The US and China have agreed that neither government would support or conduct cyber-enabled theft of intellectual property, the White House said Friday.

The Obama administration said that both countries are committed to finding appropriate norms of state behavior in cyberspace within the international community.

In a separate Friday statement released ahead of a joint press conference, US President Barack Obama and Chinese President Xi Jinping outlined their common vision for a global climate change agreement, and outlined new steps they will take to deliver on pledges made last year to slash their greenhouse gas emissions.

Those included confirmation by Xi that China will launch a national carbon cap-and-trade system in 2017 to help contain the country’s emissions, which will build on seven regional pilot markets already operation in China. Such systems put limits on carbon emissions and open up markets for companies to buy and sell the right to produce emissions.

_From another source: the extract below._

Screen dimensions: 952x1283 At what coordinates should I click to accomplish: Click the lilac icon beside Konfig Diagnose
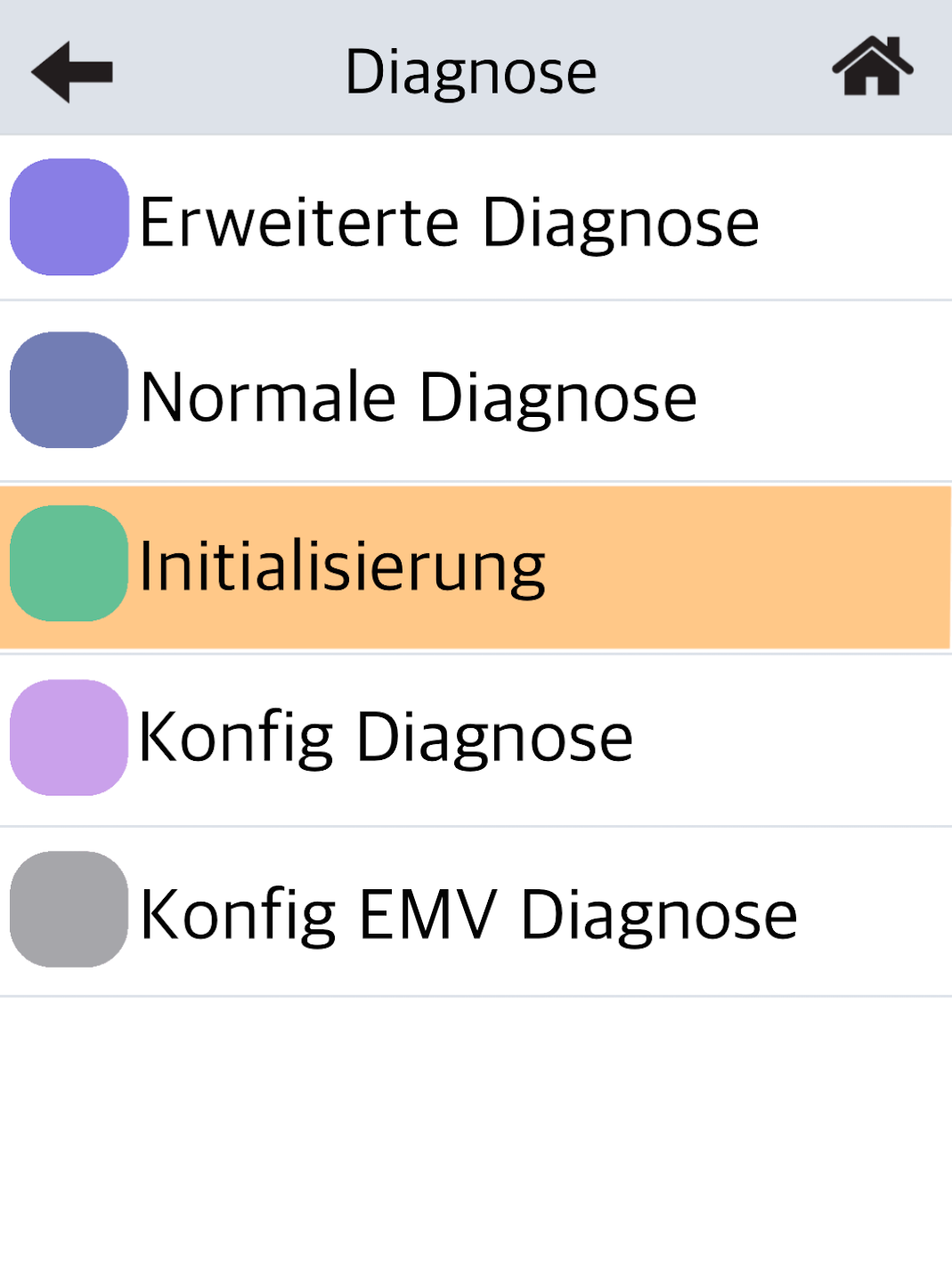point(69,738)
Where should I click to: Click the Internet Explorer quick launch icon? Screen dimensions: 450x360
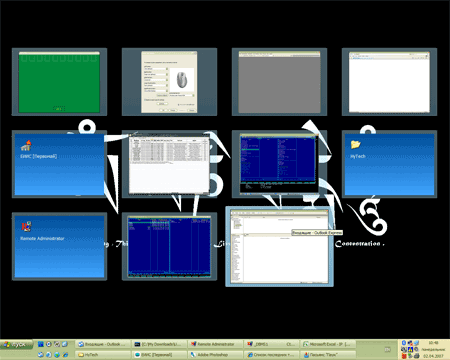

The joint presidential statement was a highlight of a state visit to Washington by Xi. It built on a bilateral announcement on climate change last November, when the United States pledged to reduce its greenhouse gas emissions 26 to 28 percent below 2005 levels by 2025, while China agreed to cap its rising emissions by at least 2030.

The statement aimed to show “the determination of both countries to act decisively to achieve the goals set last year.”

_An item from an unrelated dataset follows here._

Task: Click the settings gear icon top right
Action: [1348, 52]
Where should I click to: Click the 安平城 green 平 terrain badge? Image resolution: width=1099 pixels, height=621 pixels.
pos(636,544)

China is already the world’s largest carbon emitter, but its status as a developing country has meant it is under no obligation to promise carbon cuts, a situation that has irked US politicians and other industrialized nations.

For Obama, securing a new global agreement on climate change that erases some of the divisions between industrialized and emerging economies is a key priority. The deal with China strengthens his hand ahead of a global summit on climate change in Paris in December.

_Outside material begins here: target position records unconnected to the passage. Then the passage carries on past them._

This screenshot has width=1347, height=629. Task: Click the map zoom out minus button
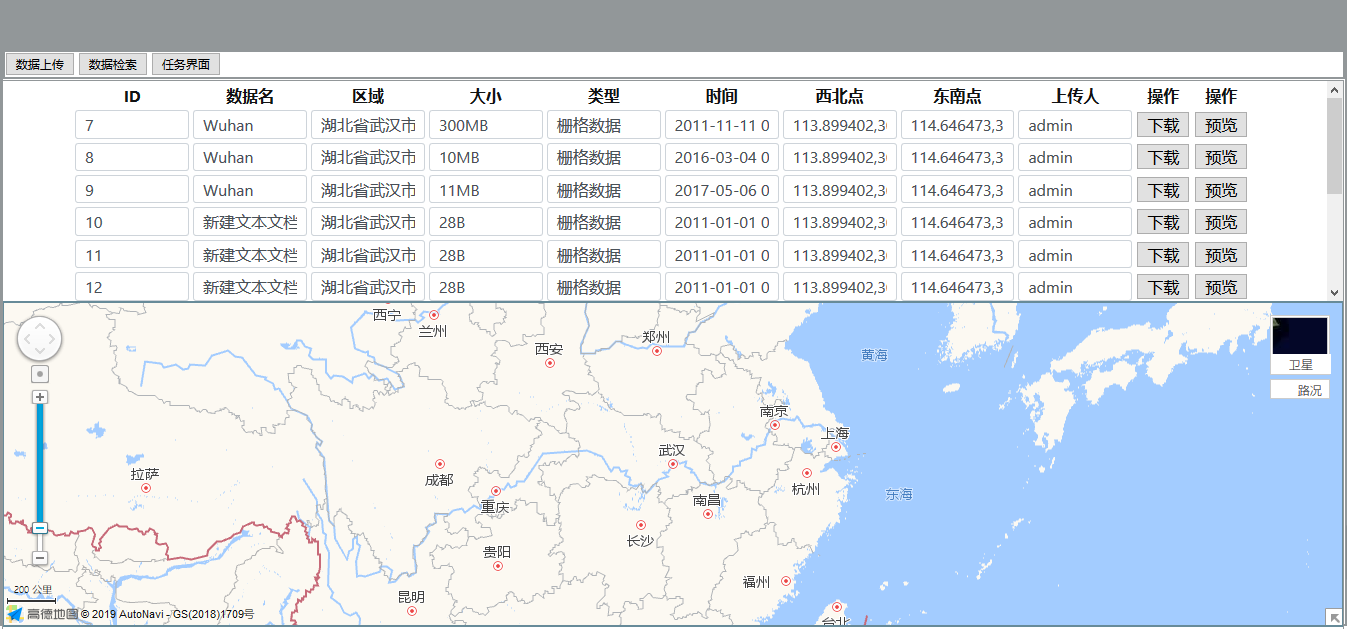(40, 558)
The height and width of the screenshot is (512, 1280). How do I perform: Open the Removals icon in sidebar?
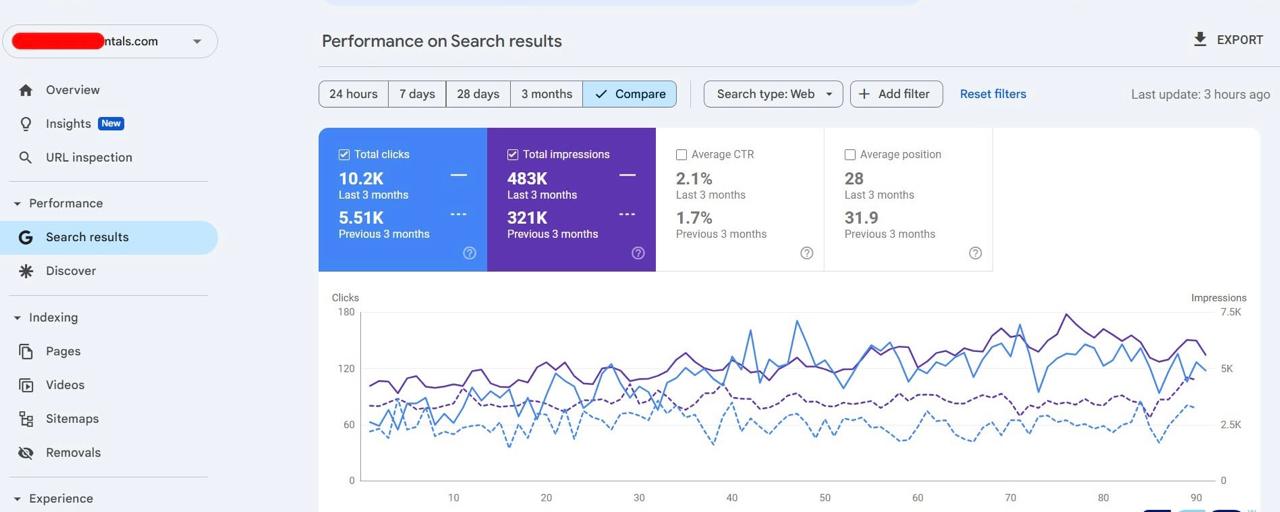tap(26, 453)
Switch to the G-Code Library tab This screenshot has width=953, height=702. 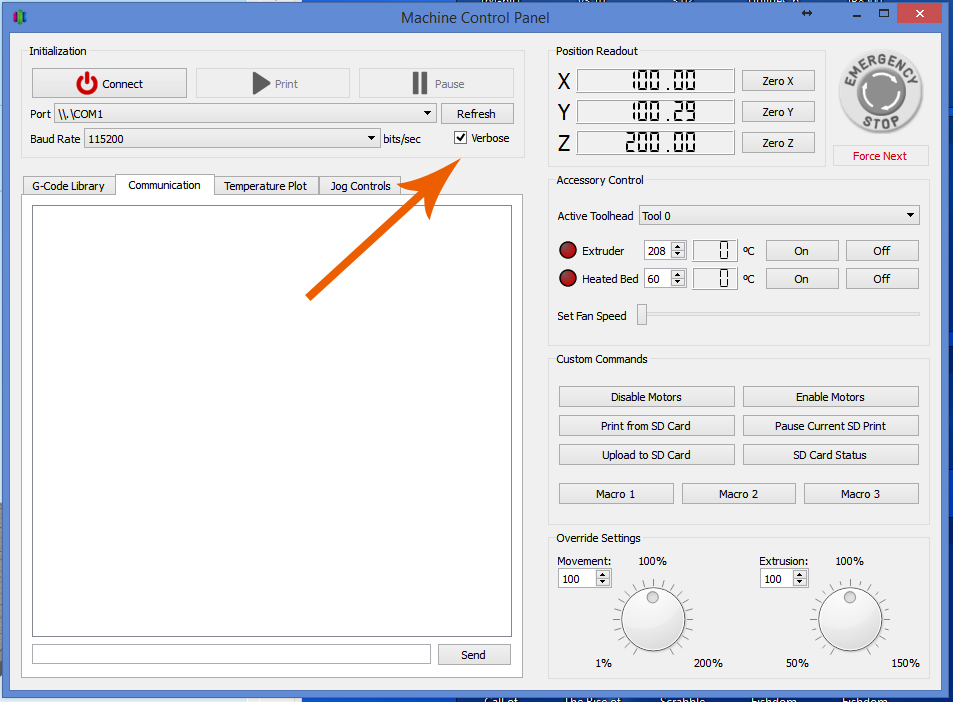click(68, 186)
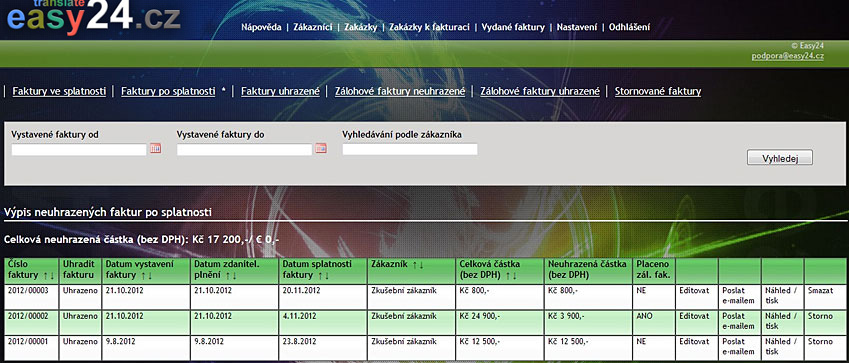Image resolution: width=849 pixels, height=363 pixels.
Task: Open calendar picker for Vystavené faktury do
Action: (321, 148)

China’s proposed cap-and-trade system would create the world’s biggest carbon market. Democratic lawmakers tried to pass legislation to create such a system in the United States but it failed to win enough votes in a divided Senate in 2010.

China also announced on Friday that it would channel 20 billion RMB ($3.1 billion) to help developing countries combat and adapt to climate change, a significant financial pledge from an emerging economy.

For its part, Washington reaffirmed a pledge it made last year to channel $3 billion into a UN-backed Green Climate Fund. But Congressional wrangling over the federal budget threatens to delay the implementation of the pledge.

The two countries also agreed on the need for an “enhanced transparency system” in a United Nations climate agreement to ensure trust and confidence in the framework to be agreed in Paris in December.

They also said a new global climate deal should require countries to “ramp up” their national emission reduction commitments periodically.

Beyond climate issues, major topics of recent discussion concerning the bilateral relationship include economic reform and military-to-military cooperation.

The primary areas of contention in the relationship, however, are geopolitical concerns — including China’s island-building in the South China Sea, and the US military presence in the region — and cybersecurity issues.

There had been some suggestion that the two presidents could announce an agreement to not hack each other’s critical infrastructure during peacetime, but experts told CNBC that the real problem for the US is China’s corporate cybertheft.

The Obama administration had hinted at sanctions against China for those cyber-espionage activities before Xi’s visit, but none were announced. Beijing, for its part, has denied any such digital offensives.

In officially welcoming Xi to the White House, Obama reflected on “a history of friendship and cooperation” between the two countries,” and welcomed the rise of a peaceful and prosperous China.